Die Viertelstunde vor der Pause war es, in denen die Wartberger am Samstag ihren ersten Pflichtspielauftritt bei Salamander Kornwestheim verspielten. Auch die letzten zehn starken Minuten, während der Florian Taafel und Co. den Schuhstädtern bis auf zwei Treffer auf die Pelle rückten, vermochten die erste Niederlage in der 3. Bundesliga gegen die von Hans Christensen gecoachten Kornwestheimer nicht zu verhindern. Der Spielverlust ist kein Beinbruch, weil Salamander den besseren Adressen der Liga zugerechnet wird.

Zu denen zählt auch der Gegner vom Samstag, die SG Kronau/Östringen II. Als Perspektivmannschaft der Rhein-Neckar-Löwen laufen die Junglöwen bereits seit Jahren als Drittligist auf. Platzierungen im oberen Tabellendrittel sind dabei Standard. Jahr für Jahr wird der Mannschaft Verstärkung aus dem Talentschuppen der Kraichgauer zugeführt. Auch zu dieser Runde stießen Ausnahmetalente wie die Jugendnationalspieler Max Haider, Rico Keller und Marvin Gerdon zu. Leistungsträger des Gastes sind aber dennoch zumeist ältere Semester. Michel Abt zum Beispiel, um dessen Dienste sich die Turngesellen vor zwei Runden selbst, wenn auch erfolglos, bemühten – oder Marius Steinhauser, der, wenn ihn nicht gleich zwei Kreuzbandrisse ausgebremst hätten, wohl heute mit den Löwen in der 1. Bundesliga „brüllen“ würde. Auf eine heiße Auseinandersetzung kann man sich am Samstagabend also einstellen, in der den Pforzheimern alles abverlangt werden wird. Allerdings hat sich bei den Wartbergern wieder das Verletzungspech eingeschlichen. Filip Prsa kann wegen einer Muskelverletzung definitiv nicht auflaufen. Ob Christian Heuberger, der sich in Kornwestheim eine Rückenverletzung zuzog und in dieser Woche bisher nicht mittrainieren konnte, mit dabei sein kann, ist mehr als fraglich. Dabei wäre gerade der Einsatz der Neuzugänge nicht nur am Kreis, sondern vor allem auch als Stabilisator der Abwehr, enorm wichtig.
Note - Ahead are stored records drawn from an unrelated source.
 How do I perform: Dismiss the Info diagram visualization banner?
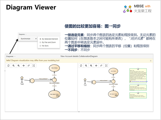151,61
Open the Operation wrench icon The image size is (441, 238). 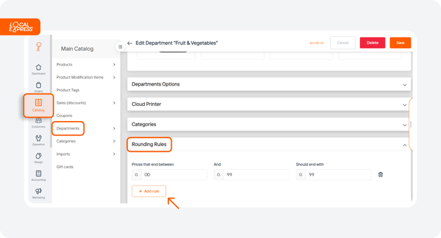(x=39, y=138)
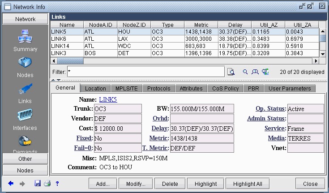Click the blue back arrow
Viewport: 329px width, 193px height.
pos(10,184)
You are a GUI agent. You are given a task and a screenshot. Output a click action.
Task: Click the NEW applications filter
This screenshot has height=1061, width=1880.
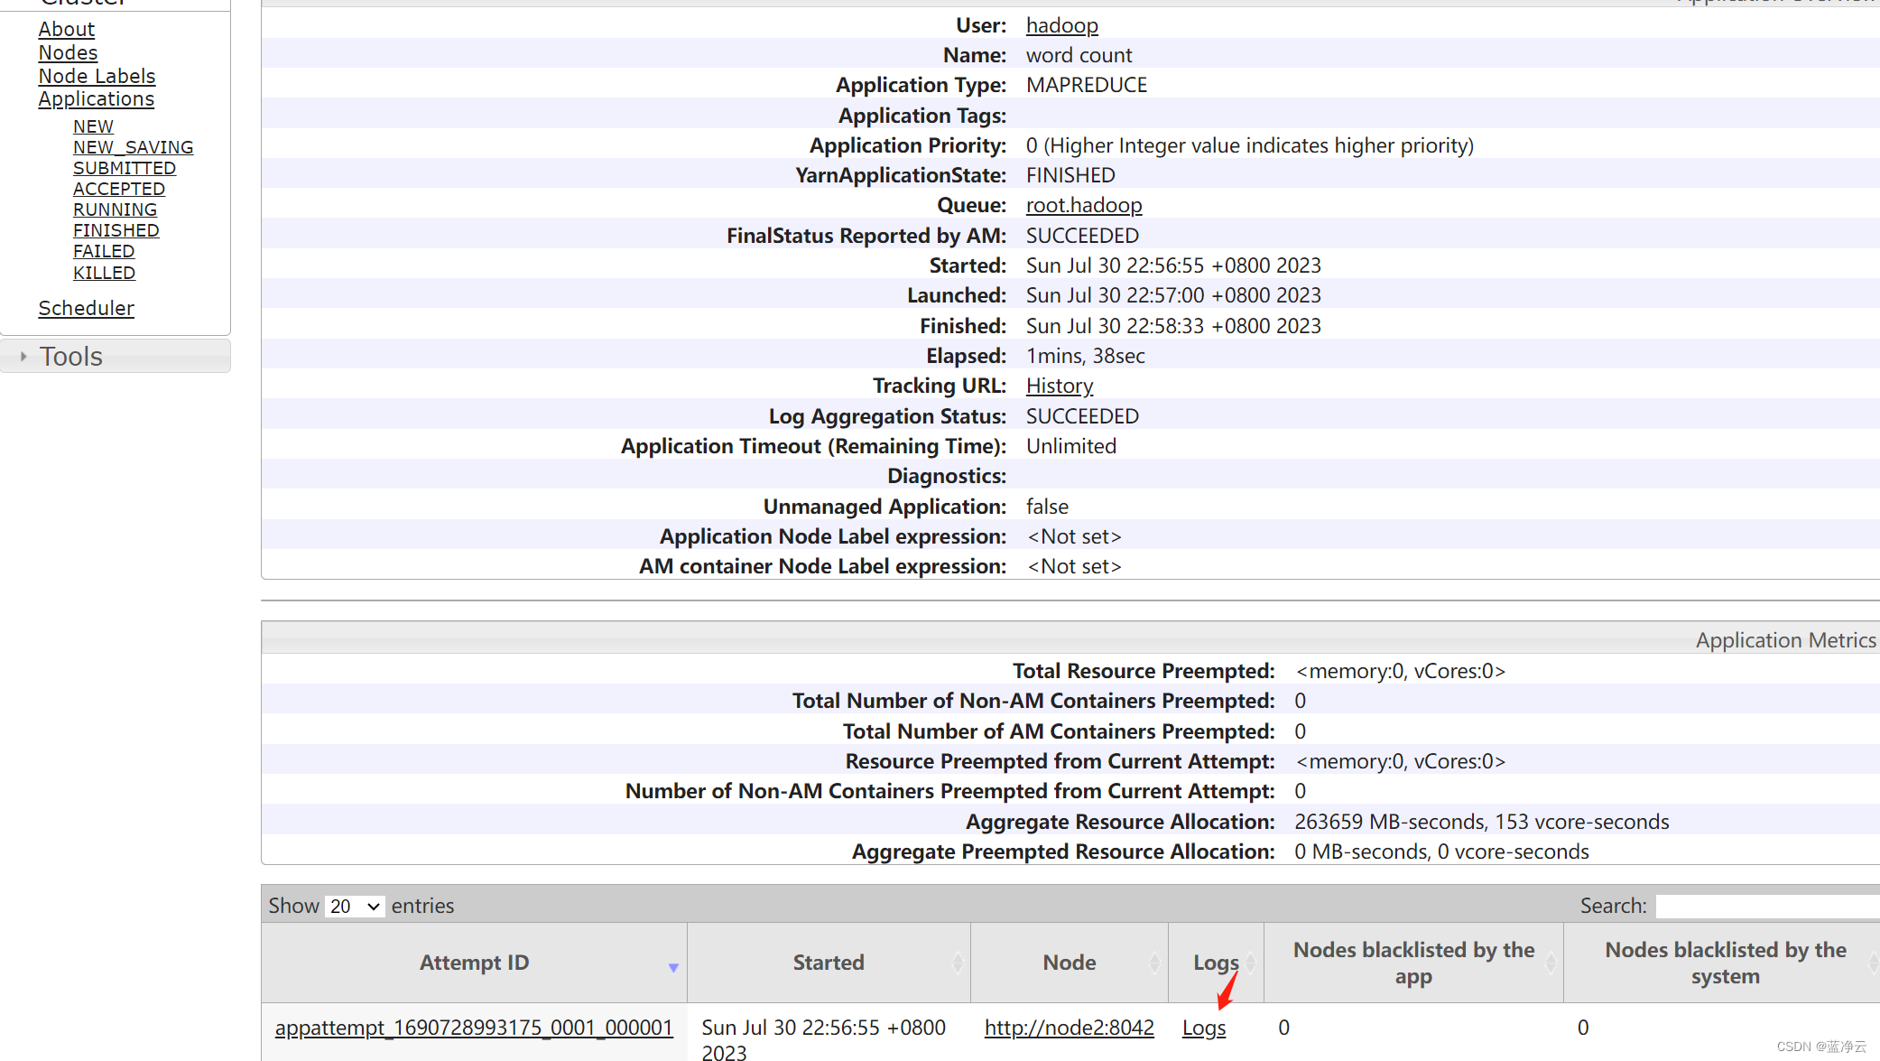(93, 126)
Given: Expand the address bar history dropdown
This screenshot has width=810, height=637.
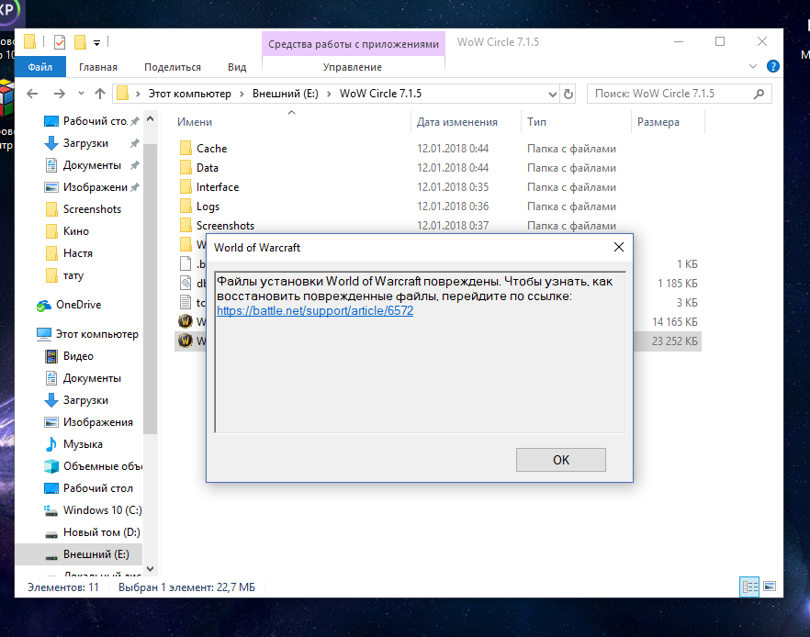Looking at the screenshot, I should (x=552, y=94).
In der Oberliga Baden-Württemberg führt die erste Auswärtsaufgabe die SG Pforzheim/ Eutingen am Samstag zum TB Kenzingen. Eine Aufgabe, die Alexander Lipps mit seiner Truppe wohl mit gemischten Gefühlen angeht. Denn die Südbadener, und hier vor allem deren litauischen Akteure, haben den Pforzheimern in den letzten Spielen nicht nur einmal eine lange Nase gedreht. Und trotzdem sollten die SGler den Gang in den Breisgau diesmal selbstbewusst angehen. Wenn die Premiere gegen Plochingen auch letztendlich unnötig spannend ablief: Das erste Pflichtspiel dieser Runde zeigte auf, dass vor allem der Rückraum mit Mönch, Münch und Gerstner an Durchschlagskraft gewonnen hat. Wenn Neuzugang Mrvalejevic peu a peu auch noch in die Laufwege integriert ist, sollte der Rückraum der Pforzheimer, was die Paradereihen der Liga betrifft, ganz oben stehen. Was noch verbessert werden muss, ist freilich die Abwehr. Vor allem der Mittelblock muss in Kenzingen gegen Rückraumbomber wie Rasikevicius und Stepanovicius weniger Lücken offenbaren.